This process ensures that both paths learn appropriately based on their contribution to the final output.

Exceptions

InvalidOperationException

Thrown when backward is called before forward.

BackwardGpu(IGpuTensor<T>)

Performs the backward pass using GPU-resident tensors.

public override IGpuTensor<T> BackwardGpu(IGpuTensor<T> outputGradient)

Parameters

outputGradient IGpuTensor<T>

GPU-resident gradient of the loss w.r.t. output.

Returns

IGpuTensor<T>

GPU-resident gradient of the loss w.r.t. input.

ExportComputationGraph(List<ComputationNode<T>>)

Exports the layer's computation graph for JIT compilation.

public override ComputationNode<T> ExportComputationGraph(List<ComputationNode<T>> inputNodes)

Parameters

inputNodes List<ComputationNode<T>>

List to populate with input computation nodes.

Returns

ComputationNode<T>

The output computation node representing the layer's operation.

Remarks

This method constructs a computation graph representation of the layer's forward pass that can be JIT compiled for faster inference.
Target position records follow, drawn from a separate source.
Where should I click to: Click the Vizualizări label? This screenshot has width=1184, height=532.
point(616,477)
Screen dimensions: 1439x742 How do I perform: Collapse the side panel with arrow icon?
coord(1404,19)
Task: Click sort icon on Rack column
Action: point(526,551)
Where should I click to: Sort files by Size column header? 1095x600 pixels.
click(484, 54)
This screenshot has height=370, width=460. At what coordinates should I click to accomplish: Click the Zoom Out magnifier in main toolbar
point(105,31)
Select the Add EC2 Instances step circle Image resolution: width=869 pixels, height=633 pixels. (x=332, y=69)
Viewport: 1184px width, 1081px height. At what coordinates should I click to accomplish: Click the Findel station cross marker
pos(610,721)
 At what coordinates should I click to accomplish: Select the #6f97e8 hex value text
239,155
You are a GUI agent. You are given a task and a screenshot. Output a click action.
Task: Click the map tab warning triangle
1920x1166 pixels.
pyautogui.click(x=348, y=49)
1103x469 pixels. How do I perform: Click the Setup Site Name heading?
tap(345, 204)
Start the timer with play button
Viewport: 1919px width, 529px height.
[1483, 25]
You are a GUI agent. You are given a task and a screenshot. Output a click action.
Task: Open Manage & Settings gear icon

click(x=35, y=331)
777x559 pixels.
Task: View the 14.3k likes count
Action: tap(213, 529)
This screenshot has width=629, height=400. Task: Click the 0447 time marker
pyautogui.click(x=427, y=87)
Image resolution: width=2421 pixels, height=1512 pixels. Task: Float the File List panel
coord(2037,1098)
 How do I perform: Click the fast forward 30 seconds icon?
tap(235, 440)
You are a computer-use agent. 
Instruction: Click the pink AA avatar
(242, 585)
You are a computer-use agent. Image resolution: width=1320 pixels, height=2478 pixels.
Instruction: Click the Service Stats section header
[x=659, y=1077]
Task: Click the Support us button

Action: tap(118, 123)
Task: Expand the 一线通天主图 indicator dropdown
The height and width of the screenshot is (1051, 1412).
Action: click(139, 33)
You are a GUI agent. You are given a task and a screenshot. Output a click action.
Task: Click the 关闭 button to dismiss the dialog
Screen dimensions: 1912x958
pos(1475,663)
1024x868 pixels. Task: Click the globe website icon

All layers MUST implement this method to support JIT compilation.

For Beginners: JIT (Just-In-Time) compilation converts the layer's operations into optimized native code for 5-10x faster inference.

To support JIT compilation, a layer must:

  1. Implement this method to export its computation graph
  2. Set SupportsJitCompilation to true
  3. Use ComputationNode and TensorOperations to build the graph

All layers are required to implement this method, even if they set SupportsJitCompilation = false.

Forward(Tensor<T>)

Performs the forward pass of the GLU layer.

public override Tensor<T> Forward(Tensor<T> input)

Parameters

input Tensor<T>

The input tensor to process. Shape: [batchSize, inputDimension].

Returns

Tensor<T>

The output tensor after gated linear transformation. Shape: [batchSize, outputDimension].

Remarks

This method implements the forward pass of the GLU layer. It performs two parallel linear transformations on the input: one for the linear path and one for the gating path. The gating path output is passed through an activation function (typically sigmoid), and then the two outputs are multiplied element-wise. This gating mechanism allows the layer to selectively pass information through.

For Beginners: This is where the layer processes input data through both paths.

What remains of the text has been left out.